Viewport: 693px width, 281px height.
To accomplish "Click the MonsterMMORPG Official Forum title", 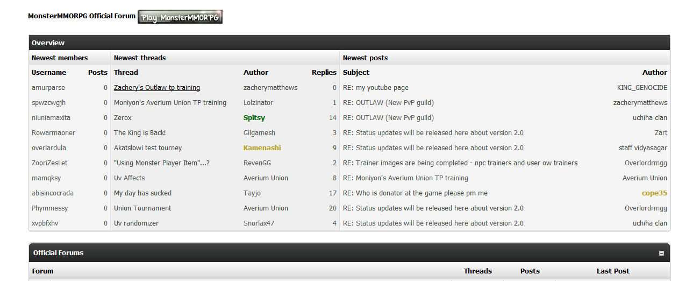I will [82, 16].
════════════════════
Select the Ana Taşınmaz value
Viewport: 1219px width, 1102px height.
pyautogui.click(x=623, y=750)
════════════════════
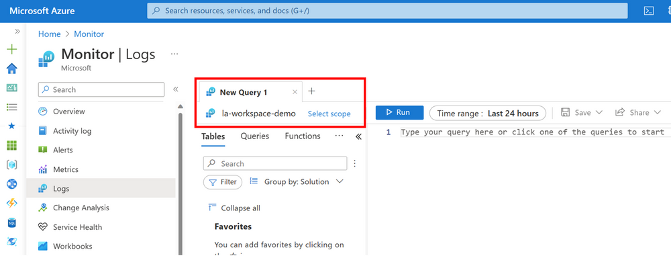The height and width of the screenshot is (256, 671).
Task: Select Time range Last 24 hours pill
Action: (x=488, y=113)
════════════════════
Report every line in the listing above that contains the string "Viewport", and write out each one in full. Case counts.

- **Final answer**
Viewport: 693px width, 281px height.
Viewport: 1219px width, 1102px height.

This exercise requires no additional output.